この作品は、儀間ユミヒロ『宗教上の理由』シリーズの一つです。作品一覧から前作も読んでいただければ幸いです。登場人物もこれらシリーズから引き継いでおりますので、よろしければご参照いただければと思います。

1

 木花村に春が来た。
 関東地方を襲った記録的な大雪もほとんどの地域で消え、各地から桜開花の便りが届きはじめている。そんな中でも花の頃には程遠く、まだまだ多くの残雪がみられるこの村でも日に日に暖かくなってきており、雪解け水が道路を伝っているなかをもれなく新しい学年に進んだ子どもたちが闊歩する。皆、冬用のスノーブーツからレインブーツに履き替えた。着実に季節は移り変わってきている。
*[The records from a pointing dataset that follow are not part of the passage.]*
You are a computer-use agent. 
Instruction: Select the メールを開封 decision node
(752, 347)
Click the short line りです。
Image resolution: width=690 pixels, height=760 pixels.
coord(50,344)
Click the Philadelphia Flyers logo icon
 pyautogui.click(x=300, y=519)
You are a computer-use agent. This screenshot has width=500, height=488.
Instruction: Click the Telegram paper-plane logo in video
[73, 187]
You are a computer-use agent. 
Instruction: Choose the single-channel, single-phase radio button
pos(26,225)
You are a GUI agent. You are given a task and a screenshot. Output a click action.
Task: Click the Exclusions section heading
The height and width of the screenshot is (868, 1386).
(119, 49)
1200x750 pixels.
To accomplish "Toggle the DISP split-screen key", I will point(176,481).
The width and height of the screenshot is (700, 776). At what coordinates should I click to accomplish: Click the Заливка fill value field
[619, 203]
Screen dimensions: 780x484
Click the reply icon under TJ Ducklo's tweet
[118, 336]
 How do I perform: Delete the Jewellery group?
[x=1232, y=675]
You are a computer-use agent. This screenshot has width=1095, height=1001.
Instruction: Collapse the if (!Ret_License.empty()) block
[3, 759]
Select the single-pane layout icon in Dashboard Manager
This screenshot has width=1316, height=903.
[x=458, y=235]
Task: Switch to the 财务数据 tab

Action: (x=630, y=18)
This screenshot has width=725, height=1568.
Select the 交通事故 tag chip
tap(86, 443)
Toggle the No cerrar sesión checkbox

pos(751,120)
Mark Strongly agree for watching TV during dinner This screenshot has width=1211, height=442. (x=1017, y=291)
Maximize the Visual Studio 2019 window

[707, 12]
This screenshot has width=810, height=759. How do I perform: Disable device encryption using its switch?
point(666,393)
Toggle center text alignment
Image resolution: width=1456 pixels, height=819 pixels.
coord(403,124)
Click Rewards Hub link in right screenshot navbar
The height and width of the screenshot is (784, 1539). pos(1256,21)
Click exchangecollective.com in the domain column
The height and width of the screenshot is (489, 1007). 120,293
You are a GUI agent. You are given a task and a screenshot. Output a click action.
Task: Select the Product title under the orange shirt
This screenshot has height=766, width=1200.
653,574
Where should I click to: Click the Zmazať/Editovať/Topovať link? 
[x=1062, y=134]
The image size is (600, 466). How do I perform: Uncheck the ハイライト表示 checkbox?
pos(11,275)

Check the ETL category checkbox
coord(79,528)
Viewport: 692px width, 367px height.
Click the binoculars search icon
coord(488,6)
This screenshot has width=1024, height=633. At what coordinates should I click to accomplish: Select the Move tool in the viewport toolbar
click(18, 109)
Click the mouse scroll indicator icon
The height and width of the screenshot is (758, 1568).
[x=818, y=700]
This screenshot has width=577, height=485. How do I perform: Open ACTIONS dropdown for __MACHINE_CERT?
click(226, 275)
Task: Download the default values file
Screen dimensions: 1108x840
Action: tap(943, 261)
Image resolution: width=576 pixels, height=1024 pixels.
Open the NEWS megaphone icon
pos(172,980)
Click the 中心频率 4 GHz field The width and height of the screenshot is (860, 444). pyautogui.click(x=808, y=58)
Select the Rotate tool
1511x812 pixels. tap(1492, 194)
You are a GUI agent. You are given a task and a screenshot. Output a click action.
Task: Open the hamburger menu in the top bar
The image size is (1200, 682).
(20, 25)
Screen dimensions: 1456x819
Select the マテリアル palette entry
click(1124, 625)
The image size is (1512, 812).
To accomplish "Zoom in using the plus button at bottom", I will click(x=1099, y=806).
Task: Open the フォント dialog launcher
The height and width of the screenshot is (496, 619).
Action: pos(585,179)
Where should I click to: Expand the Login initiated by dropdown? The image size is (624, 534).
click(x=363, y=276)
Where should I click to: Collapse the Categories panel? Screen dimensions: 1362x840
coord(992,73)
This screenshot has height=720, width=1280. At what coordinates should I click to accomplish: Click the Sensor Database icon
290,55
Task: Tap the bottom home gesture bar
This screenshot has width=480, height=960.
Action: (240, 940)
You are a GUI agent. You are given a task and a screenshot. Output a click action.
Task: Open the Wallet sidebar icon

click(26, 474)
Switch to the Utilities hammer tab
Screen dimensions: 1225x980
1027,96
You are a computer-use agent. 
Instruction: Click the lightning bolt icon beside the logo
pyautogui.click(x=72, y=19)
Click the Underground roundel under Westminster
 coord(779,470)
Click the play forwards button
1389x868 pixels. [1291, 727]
 木花村は標高千数百メートルの高原にある村で、関東甲信越地区にありながら冬の寒さは北海道並み。そのため寒さ対策によりスキーウェアでの登校が許されていた中学校にも、詰め襟やセーラー服一色の景色が戻ってきた。モノトーンに変わった風景と裏腹に、新学年に進んだ生徒たちの表情は底抜けに明るい。
 この物語の主人公、嬬恋真耶もとうとう最終学年へと進んでいた。今年はめでたく真耶とその友人である御代田苗、霧積優香、プファイフェンベルガー・ハンナの仲良し四人組が同じクラスになった。一年生の時はその途中まで長く海外に行っていたハンナは隣のクラス、そして二年生になると真耶だけが別のクラスになってしまっていた。
 今年の担任は渡辺史菜。これまた真耶にとっては一年越しのこととなる。真耶が幼い頃、一人旅の途中に天狼神社を訪れた渡辺は、その神社を守る嬬恋家の人々のすすめもありそのまま居候をはじめた。以来渡辺と天狼神社との付き合いは続き、初めて会った時に幼稚園児だった真耶は成長を重ね、その友達である苗たちとも交友が生まれた。渡辺はこの地域の教員採用試験を受験、前任校を経て木花中に赴任することとなる。
 子供の頃から四人で仲良くしてきた様子をずっと見ている渡辺にしてみれば、二年でも三年でも全員同じクラスにしてあげたかったというのが本音。でもそれをやってしまっては明らかな公私混同となる。そんなことではいけないと自分を律した渡辺は決断をし、二年生の時には真耶を別のクラスにした。真耶も渡辺の意図を汲んでいるようで、何一つ文句を言わず一年間明るく過ごした。
 そのかいもあって、最終学年では四人とも同じクラスになった。渡辺にしてみれば、最終学年をそういう形で締めくくれるのが本人たちにとっても一番良いだろうという思いがある。過去に学年で我慢をさせた分は取り返させてあげようと。幸い、一学年二クラスしかないのでそれくらいの融通は効く。それに相性の良い生徒同士を同じクラスにしたほうが教室運営はうまくいくというのも客観的な事実で、仲良しグループを把握している教師たちがそれを考えつつクラス編成をするのは木花中の慣例だった。
 だが、前途洋々の気分が溢れるなか、真耶たちは目の前に大きな問題を抱えていた。彼女たちの所属する家庭科部に、新入部員が来ないのだ。
 もともと木花中では弱小部活の家庭科部だが、前年は新入部員の獲得に成功していた。しかしこの村の特徴は都会から里子を多く受け入れている点。そして昨年の新入部員はすべて都会からの転入生であり、本人にとっては喜ばしいことに、彼女たちの抱えていた問題はすべて年度内に解決し家族のもとへ帰っていってしまったのだ。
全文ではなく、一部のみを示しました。